China: a escalada de tensão após protestos contra lockdowns alcançarem dimensão nacional
Por enquanto, os mercados e a geopolítica ainda terão de lidar com uma situação tensa como nunca vista desde o massacre de junho de 1989.
A política draconiana de Covid zero implementada por Xi Jinping parece trazer bem mais dissabores do que o próprio líder do Partido Comunista Chinês (PCChinês) esperava. Difícil entender, mesmo para quem não é infectologista, como um país da dimensão da China pode preconizar e liderar um movimento de Covid-zero quando muitos de nós não-médicos passamos a aceitar o fato de que a Covid vai deixar sequelas como a gripe e que, muito provavelmente, teremos de nos vacinar ao menos uma vez por ano. Mas essa discussão deixo para os experts.
Aqueles que acreditavam que Xi dobraria os joelhos (e flexibilizaria um pouco) acabou recebendo sinais contraditórios do PCChinês. Segundo as novas diretrizes, os objetivos são diminuir o índice de infecção entre a população e flexibilizar os lockdowns, em um país que ainda utiliza apenas as vacinas produzidas localmente.

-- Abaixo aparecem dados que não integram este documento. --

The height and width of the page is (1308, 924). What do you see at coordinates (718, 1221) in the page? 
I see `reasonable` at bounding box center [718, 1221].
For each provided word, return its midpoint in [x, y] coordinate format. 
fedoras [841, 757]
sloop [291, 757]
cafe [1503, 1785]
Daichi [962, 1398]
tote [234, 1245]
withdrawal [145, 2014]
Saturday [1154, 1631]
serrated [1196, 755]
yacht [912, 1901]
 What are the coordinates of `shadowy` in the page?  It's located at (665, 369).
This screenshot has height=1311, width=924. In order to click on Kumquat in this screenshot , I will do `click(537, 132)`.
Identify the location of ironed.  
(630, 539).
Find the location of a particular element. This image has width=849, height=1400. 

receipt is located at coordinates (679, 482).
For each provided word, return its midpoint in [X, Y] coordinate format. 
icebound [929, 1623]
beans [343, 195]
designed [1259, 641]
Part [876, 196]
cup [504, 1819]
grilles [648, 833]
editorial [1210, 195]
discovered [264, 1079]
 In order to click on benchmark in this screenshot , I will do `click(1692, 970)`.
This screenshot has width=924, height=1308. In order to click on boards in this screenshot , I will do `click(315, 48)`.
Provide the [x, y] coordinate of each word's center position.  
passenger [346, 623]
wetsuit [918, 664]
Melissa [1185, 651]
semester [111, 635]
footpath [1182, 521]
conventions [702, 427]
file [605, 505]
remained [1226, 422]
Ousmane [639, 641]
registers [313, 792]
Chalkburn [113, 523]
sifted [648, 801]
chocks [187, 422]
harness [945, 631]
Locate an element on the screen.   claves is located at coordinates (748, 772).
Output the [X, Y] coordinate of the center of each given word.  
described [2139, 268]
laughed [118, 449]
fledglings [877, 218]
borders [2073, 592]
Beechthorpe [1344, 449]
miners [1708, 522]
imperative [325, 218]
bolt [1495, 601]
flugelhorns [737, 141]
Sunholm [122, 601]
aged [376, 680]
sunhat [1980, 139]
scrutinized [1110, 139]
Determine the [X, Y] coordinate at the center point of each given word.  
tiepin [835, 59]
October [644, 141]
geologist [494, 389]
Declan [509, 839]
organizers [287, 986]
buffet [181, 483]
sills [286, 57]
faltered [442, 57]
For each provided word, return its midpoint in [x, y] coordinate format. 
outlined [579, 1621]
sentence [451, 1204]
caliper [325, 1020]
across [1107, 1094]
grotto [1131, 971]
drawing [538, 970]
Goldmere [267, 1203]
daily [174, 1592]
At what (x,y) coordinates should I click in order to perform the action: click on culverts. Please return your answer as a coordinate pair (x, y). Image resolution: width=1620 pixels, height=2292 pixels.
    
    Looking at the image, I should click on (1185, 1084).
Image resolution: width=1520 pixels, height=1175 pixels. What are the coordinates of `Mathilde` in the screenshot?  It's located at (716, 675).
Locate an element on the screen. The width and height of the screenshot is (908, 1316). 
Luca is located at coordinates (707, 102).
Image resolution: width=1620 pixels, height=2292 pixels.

Os protestos que ocorrem em pelos menos 10 cidades na China incluindo Xangai, Beijing, Chengdu e Wuhan ganharam apelo nacional depois de um incêndio com vítimas fatais ocorrido em Urumqi, na província de Xinjiang, ter a política de restrição e contenção de saída de suas casas como o responsável pela fatalidade.
Não se trata de um protesto comum. A China é testemunha de vários protestos diários localizados com pautas recorrentes contra governos locais, como greve por melhores condições de trabalho, maiores salários, meio ambiente, etc. Mas desde o interlúdio de 1989, na praça da Paz Celestial, a China não tem visto um protesto desse alcance nacional e ainda pedindo a renúncia de Xi, como líder do PCChinês. O risco é elevado de que as coisas saiam de controle por Beijing e algo pior possa acontecer, dada a mão de ferro com que Xi vem liderando o país.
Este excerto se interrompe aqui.